With the pictures omitted, output word for word the lines from the one containing "You are a GUI" through the end of the records.

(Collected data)
----------
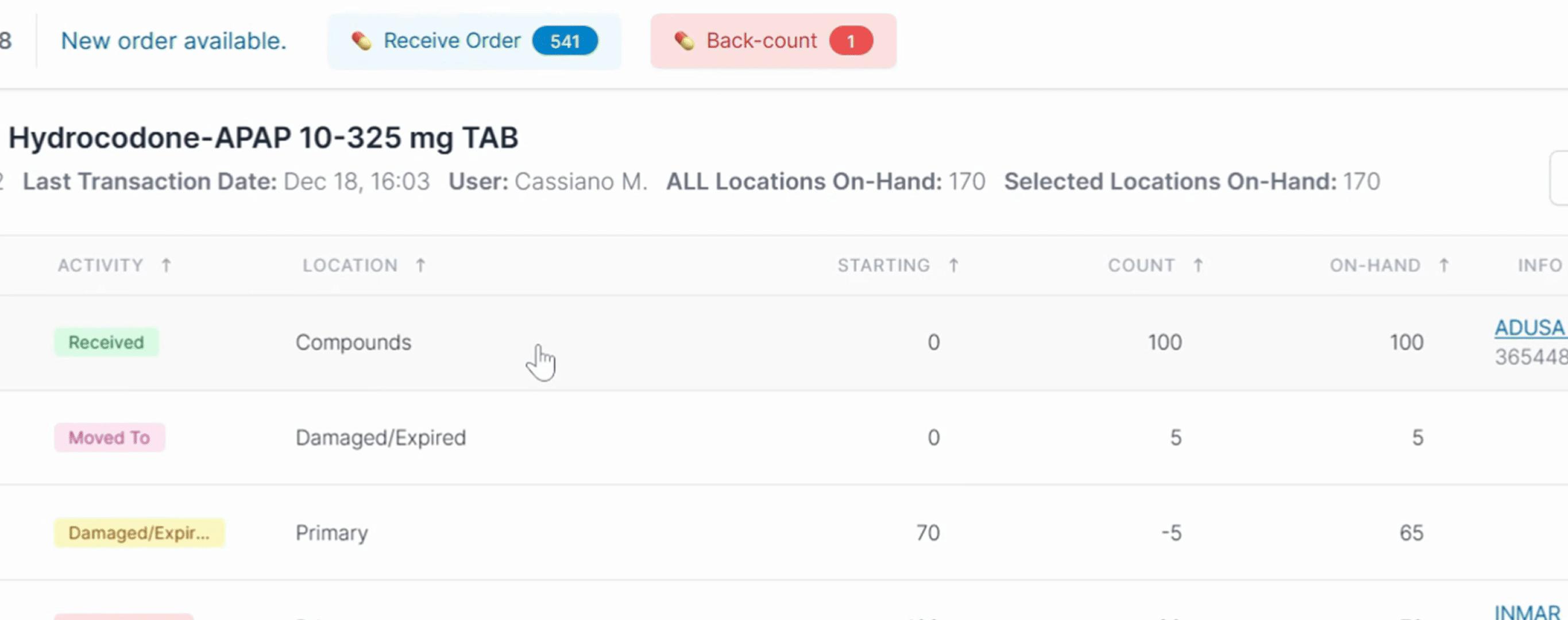Click the Received activity tag
The image size is (1568, 620).
106,343
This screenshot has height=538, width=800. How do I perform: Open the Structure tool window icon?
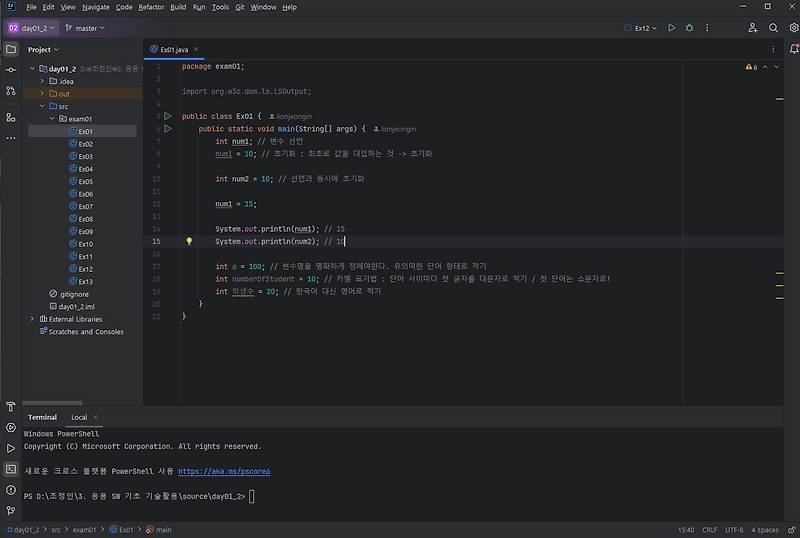click(11, 117)
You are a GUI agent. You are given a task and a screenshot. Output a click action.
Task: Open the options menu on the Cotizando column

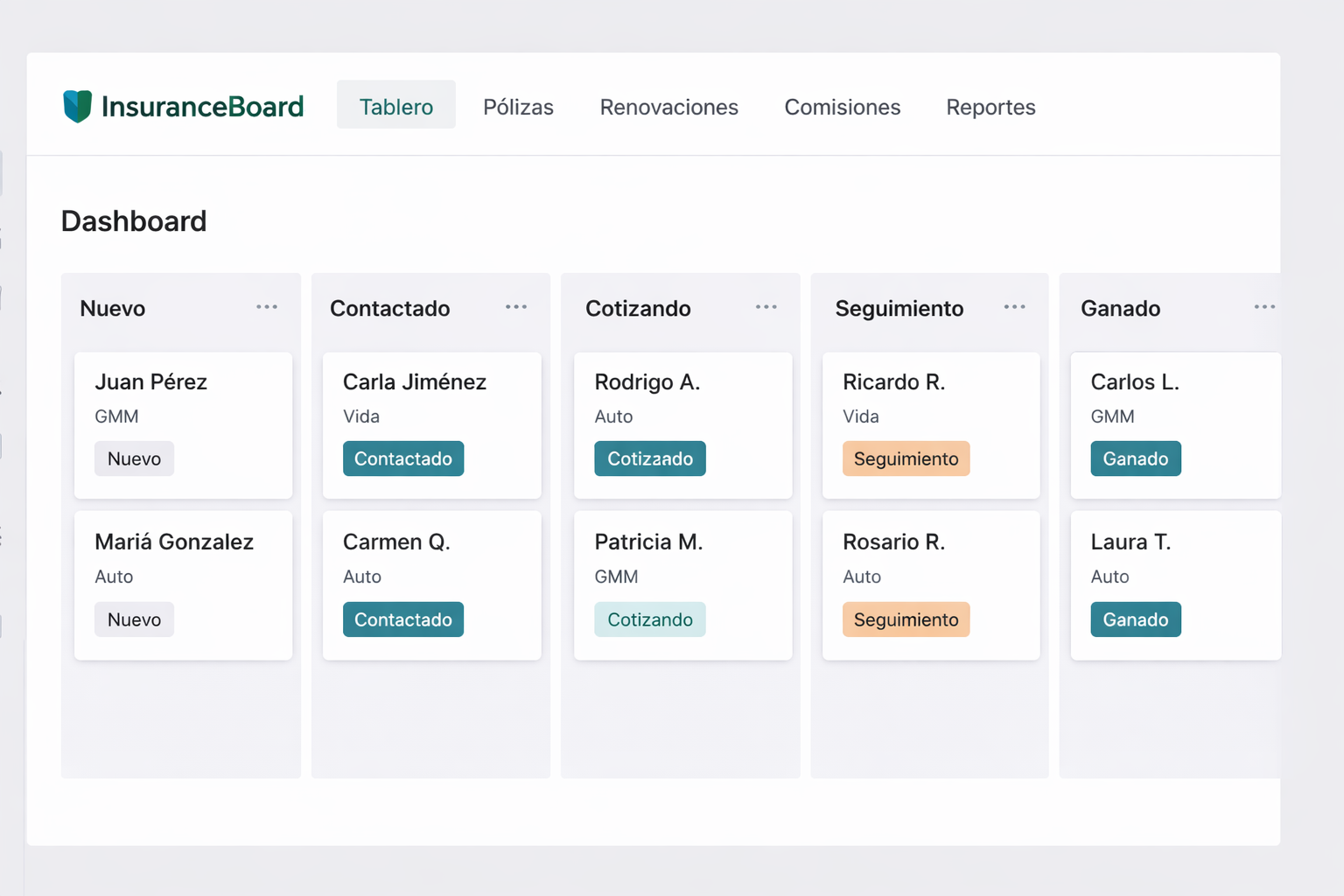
----------
Solution
You are a GUI agent. You are given a task and a screenshot. Output a click action.
Task: Open the options menu on the Cotizando column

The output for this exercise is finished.